━━━━━ Records for processing
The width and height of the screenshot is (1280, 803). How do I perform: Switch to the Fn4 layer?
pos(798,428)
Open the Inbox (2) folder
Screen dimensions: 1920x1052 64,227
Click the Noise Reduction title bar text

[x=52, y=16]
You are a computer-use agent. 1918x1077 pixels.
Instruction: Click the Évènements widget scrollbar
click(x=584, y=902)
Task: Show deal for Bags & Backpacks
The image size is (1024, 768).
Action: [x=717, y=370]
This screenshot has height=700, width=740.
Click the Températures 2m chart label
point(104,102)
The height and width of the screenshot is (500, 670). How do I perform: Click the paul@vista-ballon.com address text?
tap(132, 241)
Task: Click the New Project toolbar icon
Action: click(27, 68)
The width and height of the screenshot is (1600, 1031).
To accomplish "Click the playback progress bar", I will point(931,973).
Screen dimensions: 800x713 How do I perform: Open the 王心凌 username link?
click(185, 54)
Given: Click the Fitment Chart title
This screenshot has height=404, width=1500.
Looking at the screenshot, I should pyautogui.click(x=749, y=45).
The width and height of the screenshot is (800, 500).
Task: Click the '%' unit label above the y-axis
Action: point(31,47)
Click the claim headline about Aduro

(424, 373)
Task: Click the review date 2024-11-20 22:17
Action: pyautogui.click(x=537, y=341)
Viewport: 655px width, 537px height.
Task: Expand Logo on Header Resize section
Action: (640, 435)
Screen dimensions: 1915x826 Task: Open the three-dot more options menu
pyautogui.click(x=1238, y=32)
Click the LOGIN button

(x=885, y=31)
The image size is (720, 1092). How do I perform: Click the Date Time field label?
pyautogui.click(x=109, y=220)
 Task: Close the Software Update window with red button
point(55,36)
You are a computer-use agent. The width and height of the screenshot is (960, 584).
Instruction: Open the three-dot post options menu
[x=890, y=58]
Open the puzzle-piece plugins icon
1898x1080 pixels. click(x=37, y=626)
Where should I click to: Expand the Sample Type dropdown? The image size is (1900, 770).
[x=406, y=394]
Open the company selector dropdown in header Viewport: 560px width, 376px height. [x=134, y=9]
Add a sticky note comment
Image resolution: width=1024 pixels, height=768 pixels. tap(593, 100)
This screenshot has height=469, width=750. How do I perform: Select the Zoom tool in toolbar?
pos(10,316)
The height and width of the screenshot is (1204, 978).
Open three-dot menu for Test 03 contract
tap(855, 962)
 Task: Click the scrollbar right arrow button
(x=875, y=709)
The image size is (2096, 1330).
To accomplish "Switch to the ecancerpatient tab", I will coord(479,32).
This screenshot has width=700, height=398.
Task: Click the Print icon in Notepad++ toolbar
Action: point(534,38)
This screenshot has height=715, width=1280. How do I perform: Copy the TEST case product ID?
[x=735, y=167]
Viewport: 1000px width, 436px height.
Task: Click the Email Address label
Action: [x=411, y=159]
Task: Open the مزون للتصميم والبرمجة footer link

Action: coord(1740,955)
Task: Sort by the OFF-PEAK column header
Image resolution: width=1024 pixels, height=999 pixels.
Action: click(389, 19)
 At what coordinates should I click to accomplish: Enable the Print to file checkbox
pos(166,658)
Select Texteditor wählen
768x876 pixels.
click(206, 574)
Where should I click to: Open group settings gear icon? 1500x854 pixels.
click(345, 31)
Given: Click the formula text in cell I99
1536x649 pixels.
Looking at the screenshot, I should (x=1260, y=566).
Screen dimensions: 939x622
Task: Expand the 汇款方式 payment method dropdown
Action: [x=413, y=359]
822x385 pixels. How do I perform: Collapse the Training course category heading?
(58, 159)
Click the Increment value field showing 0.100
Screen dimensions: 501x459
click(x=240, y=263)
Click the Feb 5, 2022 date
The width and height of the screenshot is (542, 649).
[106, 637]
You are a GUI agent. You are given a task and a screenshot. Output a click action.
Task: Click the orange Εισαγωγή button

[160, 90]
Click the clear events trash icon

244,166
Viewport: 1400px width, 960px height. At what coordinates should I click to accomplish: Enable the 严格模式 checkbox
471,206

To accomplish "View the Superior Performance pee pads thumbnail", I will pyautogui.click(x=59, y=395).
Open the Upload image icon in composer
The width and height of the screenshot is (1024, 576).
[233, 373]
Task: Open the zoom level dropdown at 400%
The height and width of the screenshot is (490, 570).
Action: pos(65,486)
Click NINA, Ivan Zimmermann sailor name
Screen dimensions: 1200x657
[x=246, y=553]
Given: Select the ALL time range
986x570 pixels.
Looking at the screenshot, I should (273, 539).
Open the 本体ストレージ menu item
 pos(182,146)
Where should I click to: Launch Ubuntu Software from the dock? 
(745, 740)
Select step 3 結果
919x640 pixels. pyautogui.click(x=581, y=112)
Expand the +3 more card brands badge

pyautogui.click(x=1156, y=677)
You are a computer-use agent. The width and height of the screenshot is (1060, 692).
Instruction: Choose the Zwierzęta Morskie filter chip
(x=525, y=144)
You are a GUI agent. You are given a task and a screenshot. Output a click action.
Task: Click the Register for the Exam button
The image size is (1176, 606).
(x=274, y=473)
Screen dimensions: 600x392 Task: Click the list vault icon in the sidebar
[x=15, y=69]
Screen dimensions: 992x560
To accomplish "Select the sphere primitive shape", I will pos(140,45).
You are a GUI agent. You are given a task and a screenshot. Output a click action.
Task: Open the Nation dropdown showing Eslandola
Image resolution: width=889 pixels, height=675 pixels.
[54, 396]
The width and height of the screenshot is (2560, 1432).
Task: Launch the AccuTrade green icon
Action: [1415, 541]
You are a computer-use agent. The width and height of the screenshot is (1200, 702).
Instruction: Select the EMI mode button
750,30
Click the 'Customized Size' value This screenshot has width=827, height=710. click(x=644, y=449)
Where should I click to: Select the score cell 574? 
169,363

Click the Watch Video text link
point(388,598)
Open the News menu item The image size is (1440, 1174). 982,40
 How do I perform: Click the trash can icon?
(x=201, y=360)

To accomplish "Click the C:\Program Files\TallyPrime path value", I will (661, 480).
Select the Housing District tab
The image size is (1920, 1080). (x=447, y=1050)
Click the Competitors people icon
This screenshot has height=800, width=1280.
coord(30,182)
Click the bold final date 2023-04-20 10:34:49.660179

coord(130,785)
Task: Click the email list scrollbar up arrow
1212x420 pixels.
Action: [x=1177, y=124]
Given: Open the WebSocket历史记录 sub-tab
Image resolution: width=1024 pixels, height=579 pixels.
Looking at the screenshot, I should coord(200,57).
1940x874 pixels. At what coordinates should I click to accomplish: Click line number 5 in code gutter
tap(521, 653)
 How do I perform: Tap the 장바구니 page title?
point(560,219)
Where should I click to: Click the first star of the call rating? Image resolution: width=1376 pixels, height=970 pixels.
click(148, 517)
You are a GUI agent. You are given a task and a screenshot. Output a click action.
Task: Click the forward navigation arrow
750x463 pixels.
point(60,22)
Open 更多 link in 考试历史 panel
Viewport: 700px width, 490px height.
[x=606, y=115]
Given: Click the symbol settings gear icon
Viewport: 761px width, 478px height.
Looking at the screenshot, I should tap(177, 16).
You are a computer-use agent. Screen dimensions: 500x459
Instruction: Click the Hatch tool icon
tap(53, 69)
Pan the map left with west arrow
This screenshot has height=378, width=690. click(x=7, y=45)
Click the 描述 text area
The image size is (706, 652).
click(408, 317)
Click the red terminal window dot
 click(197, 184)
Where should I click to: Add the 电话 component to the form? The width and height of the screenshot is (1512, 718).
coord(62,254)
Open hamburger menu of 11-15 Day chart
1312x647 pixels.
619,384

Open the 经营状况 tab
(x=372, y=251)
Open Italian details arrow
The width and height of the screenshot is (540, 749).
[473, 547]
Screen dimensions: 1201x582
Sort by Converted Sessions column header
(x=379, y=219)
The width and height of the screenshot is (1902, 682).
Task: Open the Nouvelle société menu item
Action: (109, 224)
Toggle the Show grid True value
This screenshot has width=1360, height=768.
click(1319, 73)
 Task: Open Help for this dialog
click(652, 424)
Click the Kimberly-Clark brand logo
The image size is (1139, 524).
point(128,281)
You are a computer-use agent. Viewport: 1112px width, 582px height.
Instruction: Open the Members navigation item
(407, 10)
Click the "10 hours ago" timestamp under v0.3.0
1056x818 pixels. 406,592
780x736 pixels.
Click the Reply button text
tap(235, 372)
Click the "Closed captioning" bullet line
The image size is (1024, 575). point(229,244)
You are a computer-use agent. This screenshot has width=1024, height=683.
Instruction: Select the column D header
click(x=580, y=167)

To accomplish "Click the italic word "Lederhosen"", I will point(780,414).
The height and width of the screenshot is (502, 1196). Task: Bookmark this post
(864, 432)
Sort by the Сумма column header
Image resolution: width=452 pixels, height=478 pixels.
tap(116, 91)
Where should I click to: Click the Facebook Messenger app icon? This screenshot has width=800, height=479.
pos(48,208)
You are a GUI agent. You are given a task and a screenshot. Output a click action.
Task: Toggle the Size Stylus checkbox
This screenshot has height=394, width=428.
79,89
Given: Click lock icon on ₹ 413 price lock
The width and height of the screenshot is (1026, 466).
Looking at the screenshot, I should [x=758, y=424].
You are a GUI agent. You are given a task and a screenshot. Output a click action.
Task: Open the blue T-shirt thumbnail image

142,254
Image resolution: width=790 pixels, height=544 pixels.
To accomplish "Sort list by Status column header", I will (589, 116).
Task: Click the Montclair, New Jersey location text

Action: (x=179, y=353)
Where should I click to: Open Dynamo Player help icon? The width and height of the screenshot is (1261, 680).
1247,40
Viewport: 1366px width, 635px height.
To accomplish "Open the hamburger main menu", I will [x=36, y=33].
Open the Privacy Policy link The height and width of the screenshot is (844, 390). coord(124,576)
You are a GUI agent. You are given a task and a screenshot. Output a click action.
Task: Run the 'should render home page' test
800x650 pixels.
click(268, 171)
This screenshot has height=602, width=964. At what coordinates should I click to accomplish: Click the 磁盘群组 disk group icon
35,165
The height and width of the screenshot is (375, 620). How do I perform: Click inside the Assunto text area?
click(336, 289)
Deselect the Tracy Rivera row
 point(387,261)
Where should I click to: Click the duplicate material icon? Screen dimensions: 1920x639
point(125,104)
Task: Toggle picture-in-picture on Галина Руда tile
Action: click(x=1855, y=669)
━━━━━━━━━━
What you will do ->
Transcribe the records above exactly, beginning at the line that contains "Click the Températures 2m chart label" and ending with the line that contains "Given: Click the Fitment Chart title", both included, and nothing else.

Output of the task ->
Click the Températures 2m chart label
point(104,102)
The height and width of the screenshot is (500, 670). How do I perform: Click the paul@vista-ballon.com address text?
tap(132, 241)
Task: Click the New Project toolbar icon
Action: click(27, 68)
The width and height of the screenshot is (1600, 1031).
To accomplish "Click the playback progress bar", I will point(931,973).
Screen dimensions: 800x713 How do I perform: Open the 王心凌 username link?
click(185, 54)
Given: Click the Fitment Chart title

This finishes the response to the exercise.